[Records contained in a dataset]
..........

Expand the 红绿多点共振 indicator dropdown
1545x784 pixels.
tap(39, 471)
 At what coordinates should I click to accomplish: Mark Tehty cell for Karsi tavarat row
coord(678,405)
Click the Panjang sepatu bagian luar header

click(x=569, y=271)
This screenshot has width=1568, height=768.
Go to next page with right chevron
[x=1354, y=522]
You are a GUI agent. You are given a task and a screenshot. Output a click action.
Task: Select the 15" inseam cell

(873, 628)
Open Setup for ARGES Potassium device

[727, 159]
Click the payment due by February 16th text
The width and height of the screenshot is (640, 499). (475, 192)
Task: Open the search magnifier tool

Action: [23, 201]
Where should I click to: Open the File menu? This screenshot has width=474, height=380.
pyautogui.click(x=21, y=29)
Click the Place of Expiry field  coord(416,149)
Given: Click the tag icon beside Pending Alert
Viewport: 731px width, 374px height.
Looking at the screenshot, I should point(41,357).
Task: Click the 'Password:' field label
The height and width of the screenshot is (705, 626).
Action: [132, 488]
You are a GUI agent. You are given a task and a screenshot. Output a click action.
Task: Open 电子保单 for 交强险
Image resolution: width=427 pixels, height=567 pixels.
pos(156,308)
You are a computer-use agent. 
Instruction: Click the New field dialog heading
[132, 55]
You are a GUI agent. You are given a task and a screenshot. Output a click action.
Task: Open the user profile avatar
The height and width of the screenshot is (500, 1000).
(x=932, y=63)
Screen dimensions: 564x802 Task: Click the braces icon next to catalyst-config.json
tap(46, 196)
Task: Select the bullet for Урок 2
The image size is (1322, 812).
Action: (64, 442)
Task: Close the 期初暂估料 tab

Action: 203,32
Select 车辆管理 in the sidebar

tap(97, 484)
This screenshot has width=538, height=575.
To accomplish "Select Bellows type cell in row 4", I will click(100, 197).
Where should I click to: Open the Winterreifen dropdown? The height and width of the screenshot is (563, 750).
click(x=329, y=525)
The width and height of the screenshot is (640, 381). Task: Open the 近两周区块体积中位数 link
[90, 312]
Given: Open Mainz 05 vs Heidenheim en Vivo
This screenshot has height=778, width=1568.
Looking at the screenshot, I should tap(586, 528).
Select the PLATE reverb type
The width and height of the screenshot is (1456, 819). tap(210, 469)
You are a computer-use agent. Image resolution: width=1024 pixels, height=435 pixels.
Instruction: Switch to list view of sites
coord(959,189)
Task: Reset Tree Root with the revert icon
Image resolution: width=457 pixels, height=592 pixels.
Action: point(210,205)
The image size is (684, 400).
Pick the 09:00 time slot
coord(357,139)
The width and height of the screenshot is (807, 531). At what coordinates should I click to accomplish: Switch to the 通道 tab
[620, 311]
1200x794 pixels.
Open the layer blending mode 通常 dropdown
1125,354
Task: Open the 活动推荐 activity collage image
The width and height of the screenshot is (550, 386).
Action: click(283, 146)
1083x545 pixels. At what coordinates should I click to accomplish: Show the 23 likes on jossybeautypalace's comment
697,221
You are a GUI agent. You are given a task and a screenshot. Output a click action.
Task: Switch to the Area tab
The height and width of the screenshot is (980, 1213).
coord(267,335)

..........

Each entry above needs to be duplicated exactly.

Expand the 红绿多点共振 indicator dropdown
1545x784 pixels.
tap(39, 471)
 At what coordinates should I click to accomplish: Mark Tehty cell for Karsi tavarat row
coord(678,405)
Click the Panjang sepatu bagian luar header

click(x=569, y=271)
This screenshot has width=1568, height=768.
Go to next page with right chevron
[x=1354, y=522]
You are a GUI agent. You are given a task and a screenshot. Output a click action.
Task: Select the 15" inseam cell

(873, 628)
Open Setup for ARGES Potassium device

[727, 159]
Click the payment due by February 16th text
The width and height of the screenshot is (640, 499). (475, 192)
Task: Open the search magnifier tool

Action: [23, 201]
Where should I click to: Open the File menu? This screenshot has width=474, height=380.
pyautogui.click(x=21, y=29)
Click the Place of Expiry field  coord(416,149)
Given: Click the tag icon beside Pending Alert
Viewport: 731px width, 374px height.
Looking at the screenshot, I should point(41,357).
Task: Click the 'Password:' field label
The height and width of the screenshot is (705, 626).
Action: [132, 488]
You are a GUI agent. You are given a task and a screenshot. Output a click action.
Task: Open 电子保单 for 交强险
Image resolution: width=427 pixels, height=567 pixels.
pos(156,308)
You are a computer-use agent. 
Instruction: Click the New field dialog heading
[132, 55]
You are a GUI agent. You are given a task and a screenshot. Output a click action.
Task: Open the user profile avatar
The height and width of the screenshot is (500, 1000).
(x=932, y=63)
Screen dimensions: 564x802 Task: Click the braces icon next to catalyst-config.json
tap(46, 196)
Task: Select the bullet for Урок 2
The image size is (1322, 812).
Action: (64, 442)
Task: Close the 期初暂估料 tab

Action: 203,32
Select 车辆管理 in the sidebar

tap(97, 484)
This screenshot has width=538, height=575.
To accomplish "Select Bellows type cell in row 4", I will click(100, 197).
Where should I click to: Open the Winterreifen dropdown? The height and width of the screenshot is (563, 750).
click(x=329, y=525)
The width and height of the screenshot is (640, 381). Task: Open the 近两周区块体积中位数 link
[90, 312]
Given: Open Mainz 05 vs Heidenheim en Vivo
This screenshot has height=778, width=1568.
Looking at the screenshot, I should tap(586, 528).
Select the PLATE reverb type
The width and height of the screenshot is (1456, 819). tap(210, 469)
You are a computer-use agent. Image resolution: width=1024 pixels, height=435 pixels.
Instruction: Switch to list view of sites
coord(959,189)
Task: Reset Tree Root with the revert icon
Image resolution: width=457 pixels, height=592 pixels.
Action: point(210,205)
The image size is (684, 400).
Pick the 09:00 time slot
coord(357,139)
The width and height of the screenshot is (807, 531). At what coordinates should I click to accomplish: Switch to the 通道 tab
[620, 311]
1200x794 pixels.
Open the layer blending mode 通常 dropdown
1125,354
Task: Open the 活动推荐 activity collage image
The width and height of the screenshot is (550, 386).
Action: click(283, 146)
1083x545 pixels. At what coordinates should I click to accomplish: Show the 23 likes on jossybeautypalace's comment
697,221
You are a GUI agent. You are given a task and a screenshot. Output a click action.
Task: Switch to the Area tab
The height and width of the screenshot is (980, 1213).
coord(267,335)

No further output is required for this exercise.